For the years ended December 31, 2023, 2022, and 2021, the Company recognized revenue related to the licensing and collaboration agreement with Roche of $100.0 million, $50.1 million, and $55.0 million, respectively. The below summarizes the milestone achievements associated with the Company’s SMA program during the years ended December 31, 2023, 2022, and 2021.

The SMA program currently has one approved product, Evrysdi, which was approved in August 2020 by the FDA for the treatment of SMA in adults and children two months and older. The first commercial sale of Evrysdi in the EU was made in March 2021. This event triggered a $20.0 million milestone payment to the Company from Roche. The first commercial sale in Japan was made in August 2021, which was the final research and development milestone received by the Company. This event triggered a $10.0 million payment to the Company from Roche. In December 2021, the Company recorded its first sales milestone of $25.0 million for the achievement of $500.0 million in worldwide annual net sales from Evrysdi. The Company recorded these three milestone payments as collaboration revenue for the year ended December 31, 2021.

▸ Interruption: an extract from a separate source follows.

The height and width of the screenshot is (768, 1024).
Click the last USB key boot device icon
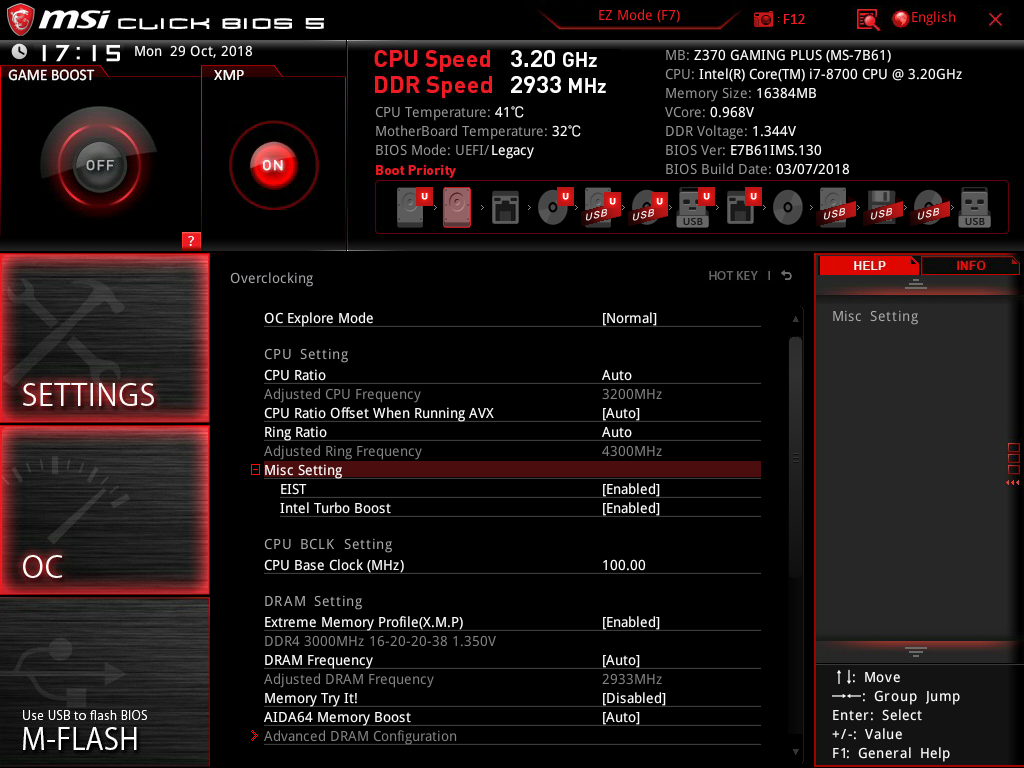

In September 2022, the Company recognized a sales milestone of $50.0 million for the achievement of $750.0 million in worldwide annual net sales from Evrysdi, which is recorded on the balance sheet within prepaid expenses and other current assets as of December 31, 2022. For the year ended December 31, 2023, the Company recognized a sales milestone

of $100.0 million for the achievement of $1.5 billion in worldwide annual net sales from Evrysdi, which is recorded on the balance sheet within prepaid expenses and other current assets as of December 31, 2023. The remaining potential sales milestones as of December 31, 2023 is $150.0 million upon achievement of certain sales events. As of December 31, 2023, the Company does not have any remaining research and development milestones that can be received.

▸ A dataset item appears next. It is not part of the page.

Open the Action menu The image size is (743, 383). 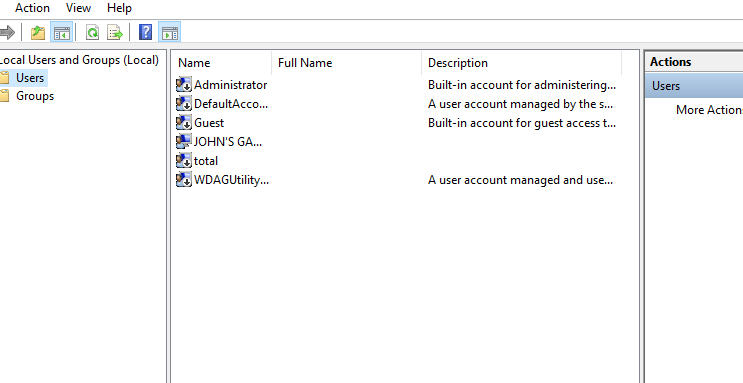[x=32, y=8]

In addition to research and development and sales milestones, the Company is eligible to receive up to double-digit royalties on worldwide annual net sales of a commercial product under the SMA License Agreement. For the years ended December 31, 2023, 2022, and 2021 the Company has recognized $168.9 million, $113.5 million, and $54.6 million of royalty revenue related to Evrysdi, respectively.

Manufacturing Revenue

For the year ended December 31, 2023, the Company recognized $7.7 million of manufacturing revenue related to the production of DNA and AAV vectors for gene therapy applications for external customers. No manufacturing revenue was recognized for the years ended December 31, 2022 and 2021. The Company has not made significant changes to the judgments made in applying ASC Topic 606 for the years ended 2023, 2022, and 2021.

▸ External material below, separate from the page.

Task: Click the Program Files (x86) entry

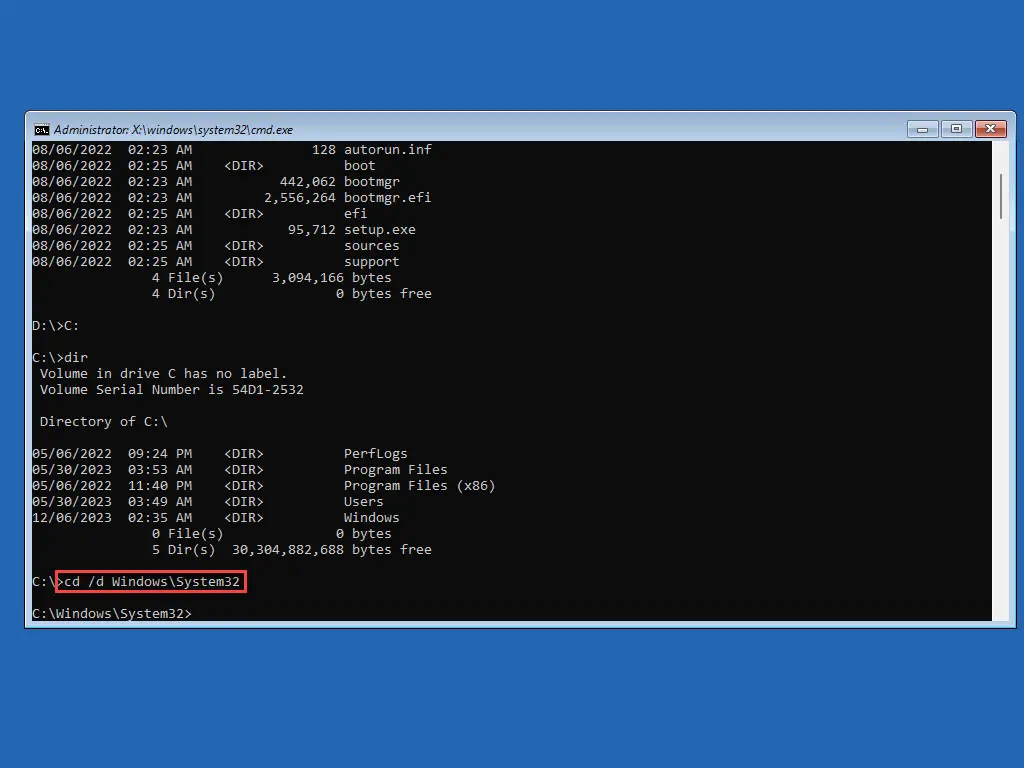Action: tap(419, 485)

As of December 31, 2023 and 2022, the Company has a contract liabilities balance of $0.8 million and $1.4 million, respectively, relating to the production of plasmid DNA and AAV vectors for gene therapy applications for external customers, which is recorded within deferred revenue on the consolidated balance sheet. For the year ended December 31, 2023, the Company recognized $1.4 million related to the amounts included in the contract liability balance at the beginning of the period.

As of December 31, 2023, the Company has contract assets of $0.2 million related to plasmid DNA and AAV production for external customers, which is recorded within prepaid expenses and other current assets on the consolidated balance sheet. The Company did not have any contract assets for the period ending December 31, 2022.

Remaining performance obligations

As of December 31, 2023, and 2022, the Company has remaining performance obligations of $0.8 million and $1.4 million, respectively, related to the production of plasmid DNA and AAV vectors for gene therapy applications for external customers. The Company expects to recognize revenue over the next one year, as the specific timing for satisfying the performance obligations is contingent upon a number of factors, including customers’ needs and schedules.